Given instruction 1: Pick out every line of the records that contains the string "height", and copy each one. Case counts.

The latest of these designs is Unstoppable, a cooperative boss battler themed around traveling the galaxy and beating the daylights out of people to earn fame and glory. It’s got style, weird-shaped cards, and a metric ton of plastic, but is it any good?

Unstoppable is a 1-2 player cooperative deckbuilding game. It plays best with 1 player, and takes 45-60 minutes to play.

Gameplay Overview:

In Unstoppable, you play some variety of do-gooder, hoping to build up your skills and allies to take out threats and eventually defeat the Boss of the scenario. For the bulk of each turn, you will be facing three or more active threats, which attack you at the end of the turn if you cannot defeat them using the cards in your hand. These threats also represent the only reliable way to draw new cards.

Unstoppable Cards
Player cards (top row) have a piece cut out on the right side, which is where you slot in upgrades (bottom row).

You start with just three in hand, but whenever you defeat a threat, you immediately add it to your hand, where you get to play the card for its ability on the flip side. There are two types of cards: tactics are played for one-off effects, whereas allies are semi-permanent cards that stay in play from turn to turn. Your deck starts with a glut of basic tactics and a few character-specific cards, but at the start of every turn, you get to draft a new card from a modest deck of randomized abilities. The card you choose is combined with a random threat and added immediately to your hand. You can also spend credits to purchase upgrades, which slot into your cards and make them (and the threat on the flip side) more powerful.

At the end of each turn, you suffer damage from each threat still in play, then refill your threat area from the top of your deck. When you reach the end of the deck, you get to level up, which grants you access to more powerful cards to draft from, but also wipes out all your allies and makes the threats you face much more dangerous. Leveling up is also (generally) how you defeat the Boss, with specific events triggering when you level up that deal damage to the Boss directly. If you manage to defeat the Boss before you run out of health (or you reach the end of the turn track), you win the game.

Unstoppable Cards
The four characters in the box each start with three unique cards in their deck, which is just enough to give you a sense of direction in the deckbuilding.

Game Experience:

Despite its name (and its obnoxious insistence on the term “momentum deck-builder”), Unstoppable is not really about going as fast as possible. In fact, almost every element of this game is trickier and more nuanced than it first appears. It can be frustrating at first, but if you get past the initial hurdles, I think Unstoppable is something special.

Unstoppable Hero
The top card of your deck is also a threat you can deal damage to, although it (usually) doesn’t attack back. Attacking the on-deck threat can be a reliable way to draw cards, but can also leave you helpless if you over-exert yourself.

The dual nature of your deck forces you to reconsider a lot of things. You want to defeat enemies to draw cards, but going too hard leaves you defenseless on the next turn. You want to go through your deck to level up, but the turn after you level up is also when you’re the most vulnerable. Upgrading a card is great, but if it makes the threat on the reverse a lot tougher, you’ll have spent precious credits to accomplish nothing. Everything you do moves you forward, but it also sets you back, and you have to thread that needle to make actual progress.

Input material:
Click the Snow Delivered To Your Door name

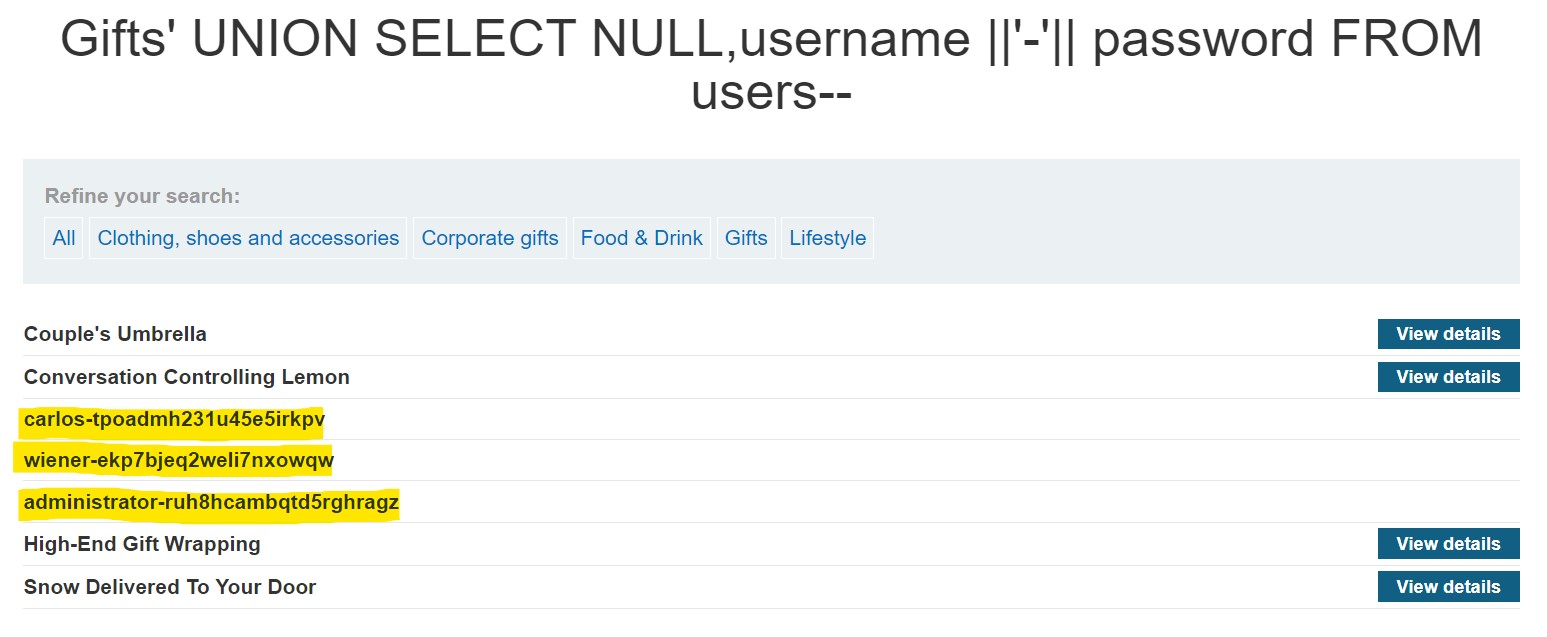[x=170, y=587]
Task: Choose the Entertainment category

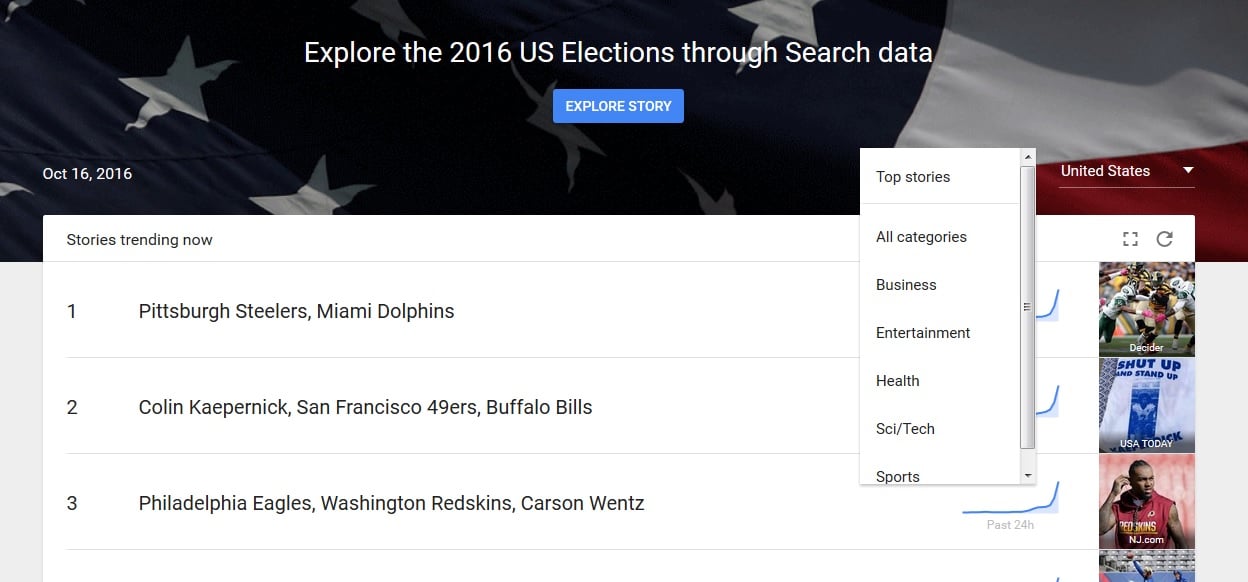Action: pyautogui.click(x=923, y=333)
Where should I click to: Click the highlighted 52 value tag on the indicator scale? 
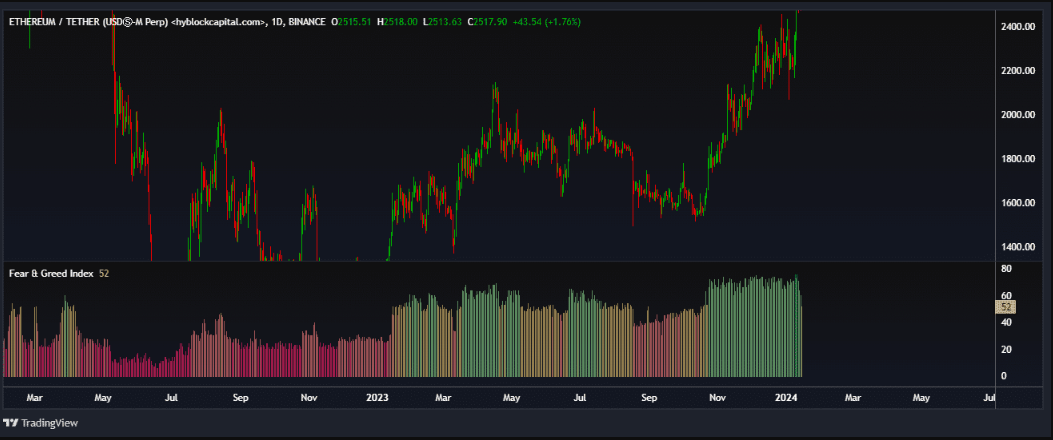coord(1007,308)
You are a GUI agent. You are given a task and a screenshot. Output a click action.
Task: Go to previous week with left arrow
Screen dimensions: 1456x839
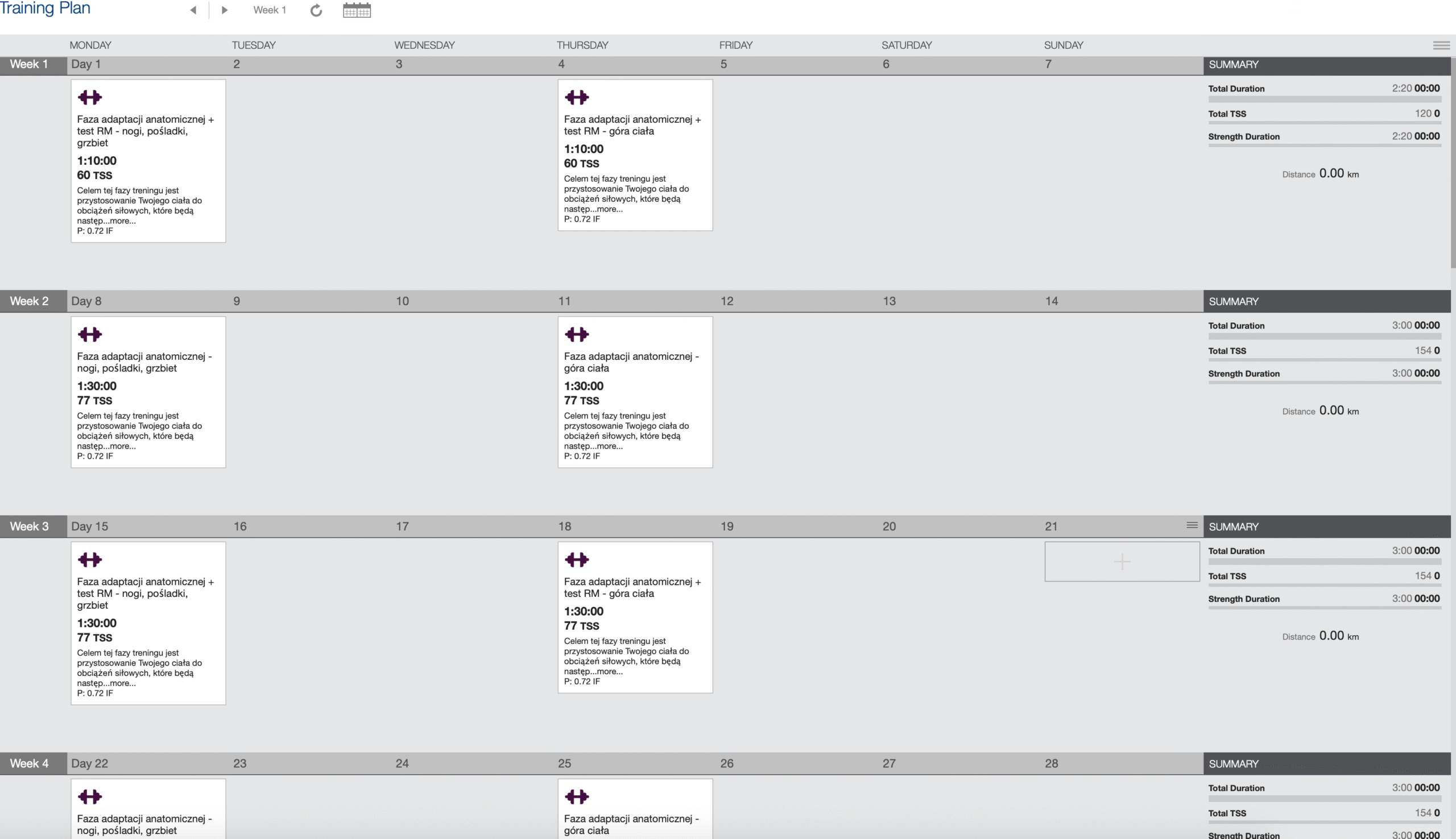click(x=193, y=10)
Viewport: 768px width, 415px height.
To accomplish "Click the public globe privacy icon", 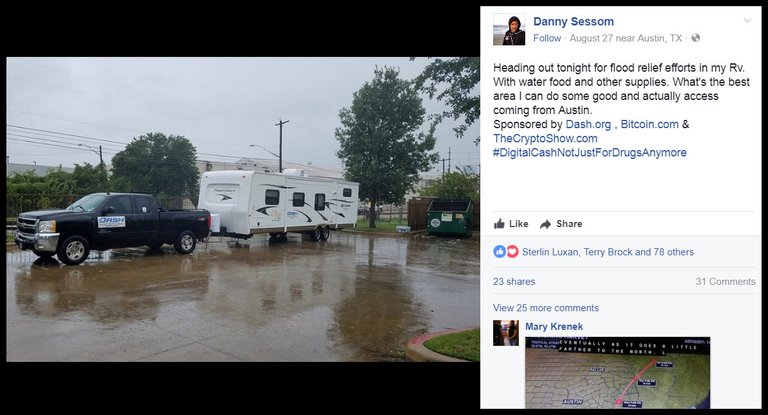I will (x=696, y=38).
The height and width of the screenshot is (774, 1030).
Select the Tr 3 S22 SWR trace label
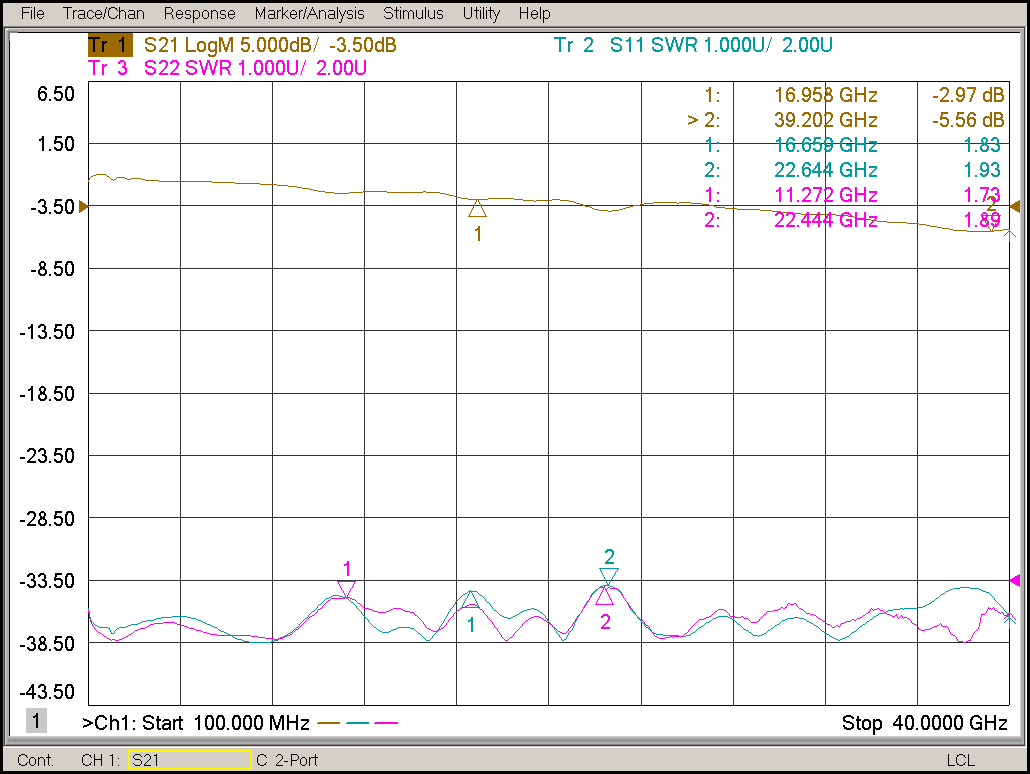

Given instruction 2: In the review of Unstoppable, what happens to your allies when you level up?

Finished answer 1:
Viewport: 768px width, 415px height.
The height and width of the screenshot is (774, 1030).

Finished answer 2: They are all wiped out.